The goal is to create motivated, happy, and eager learners by creating an environment similar to that of the best of the real world.

During the interview, Sandra chimes in: “If I was this person that could help somebody and medicate somebody if they really need it to open up and let it all go, then that’s just great! That is perfect. Somebody could be in a midlife crisis and I am helping them.”

Sandra, also a LIFT Fellow, may very well reach her life goal of becoming a psychiatrist. Sandra, Nicki, and another friend, Ellen, founded a peer-counseling group for girls with the help of a school social worker. Ellen wants to be a criminal psychologist while Nicki wants to re-create the foster care system of America. All three girls are already making a meaningful difference in the lives of the students who attend their club. All three girls view their high school education and their club leadership as perfect preparation for their future goals. All three girls represent exactly what high school education should really look like—and are paid for their work in the LIFT program.

With two years of a grant totaling almost $25,000 from the Philadelphia Academy of School Leaders, I created the program to help 25 students become addicted to the idea of their future success. The first step was to give students actual problems to solve in our school. With their support group Sandra, Nicki, and Ellen tackled the unfair gender norms girls face. Other students addressed problems that led to the creation of a board game club, spoken word team, student newspaper, and several other student-led programs.

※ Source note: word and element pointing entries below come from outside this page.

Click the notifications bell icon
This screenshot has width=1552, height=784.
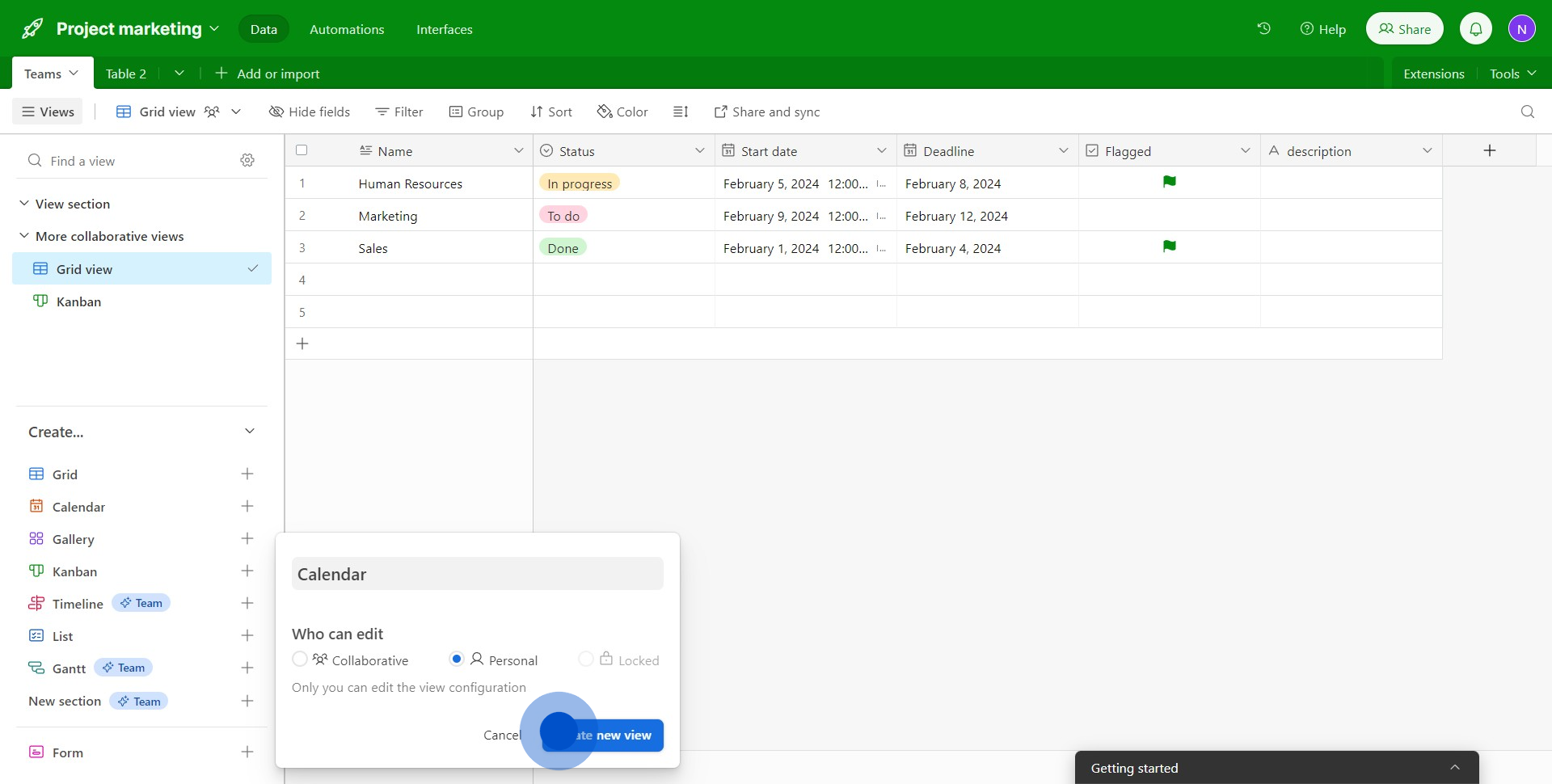click(x=1475, y=29)
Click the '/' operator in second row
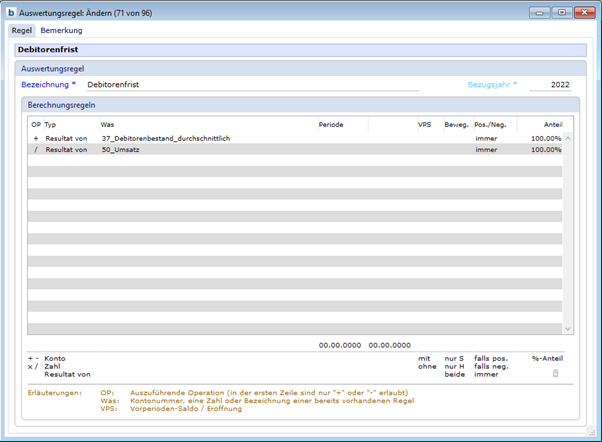 pos(36,149)
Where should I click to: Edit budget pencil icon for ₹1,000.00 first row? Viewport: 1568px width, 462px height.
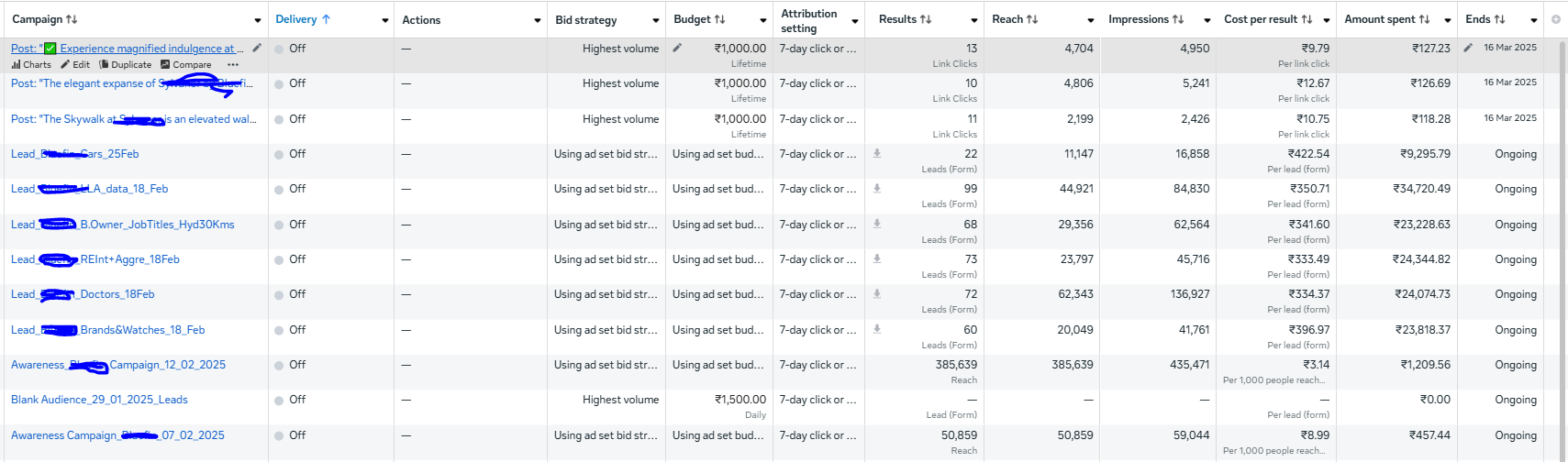[x=677, y=48]
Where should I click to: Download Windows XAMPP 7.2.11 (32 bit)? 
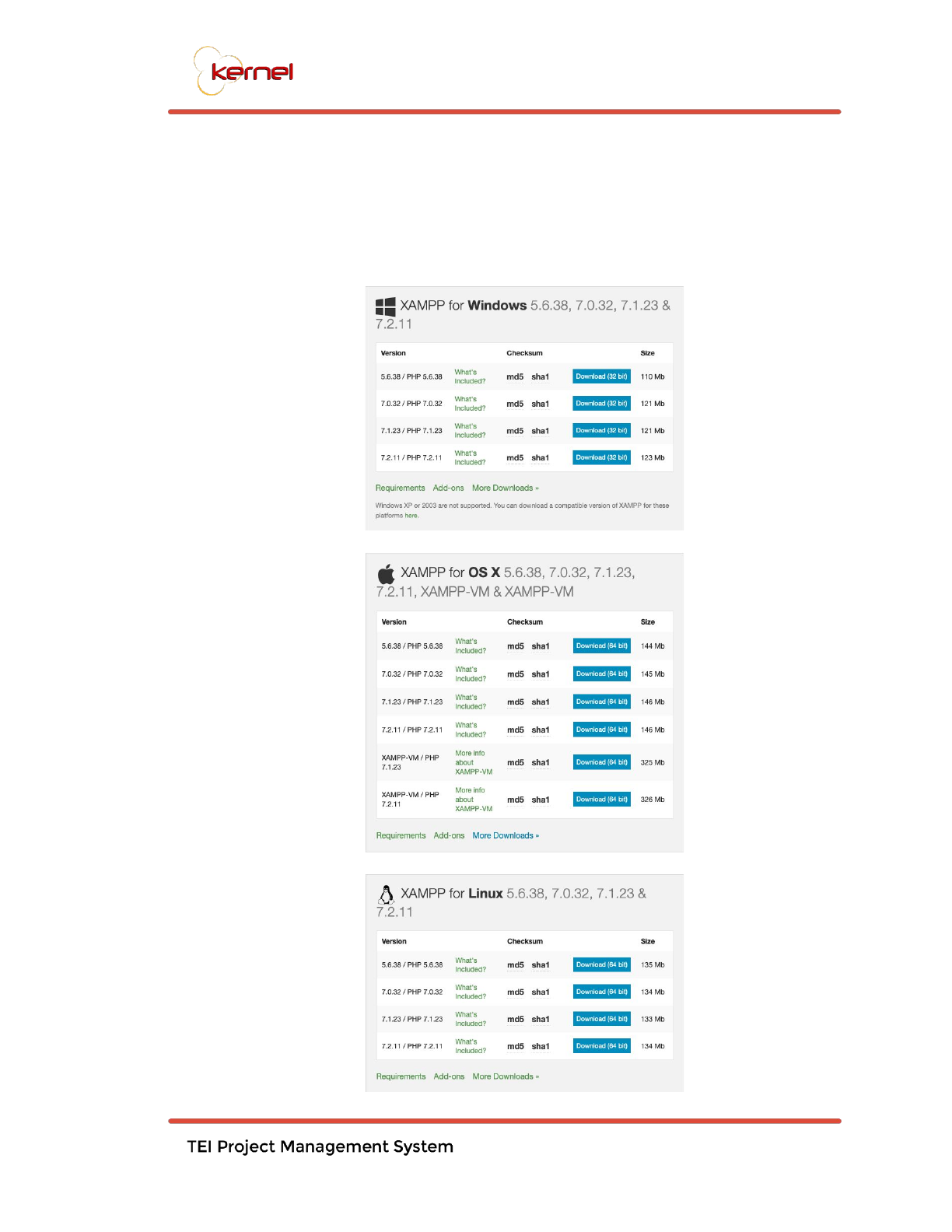coord(601,457)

The next step was to change the pedagogy. Usually a student arrives on the first day of school to a predetermined curriculum. With the exception of an intense personal finance unit, students in the LIFT Fellowship decide the lessons they want to receive based on their emerging career interests.

The third step was to do more than dangle grades over their head. Instead, students established real and potentially lifelong bank accounts and deposited actual paychecks they received for their contributions to the school. We used most of the grant for paychecks, close to $600 per student

As this yearlong experiment continued, our classroom began to look more like an office at Google. Students led their clubs, managed their bank accounts, and usually opted to receive more lessons about business management and finance. Sandra comments, “You have 10th and 12th graders and they help each other out; sometimes the 10th graders help the 12th graders. Nobody is perfect. And that is what you have to understand. We are all like a family in that class… You have that positive energy throughout the day and bring it to your club.”

I administered periodic surveys with the help of a university and found that student satisfaction and self-described inspiration maintained high levels throughout the year. They worked tirelessly to recruit students for their clubs and to improve their program. They learned how to manage their peers and keep track of data. They monitored a checking account, a college savings account they could not touch until the age of 18, and a personal savings account they could use on any short-term future goal they had: college textbooks, a car, or maybe an apartment. Students made routine transfers into their savings account, and were given more freedom in how they used their debit card connected to their checking account.

When Ellen is asked if the program changed her, she responds: “Outside of school… I feel like I am more responsible now… It’s like, in this club we have to take a lot of responsibility… I am going to have to go on my own path and there is nobody there that I am going to be following.”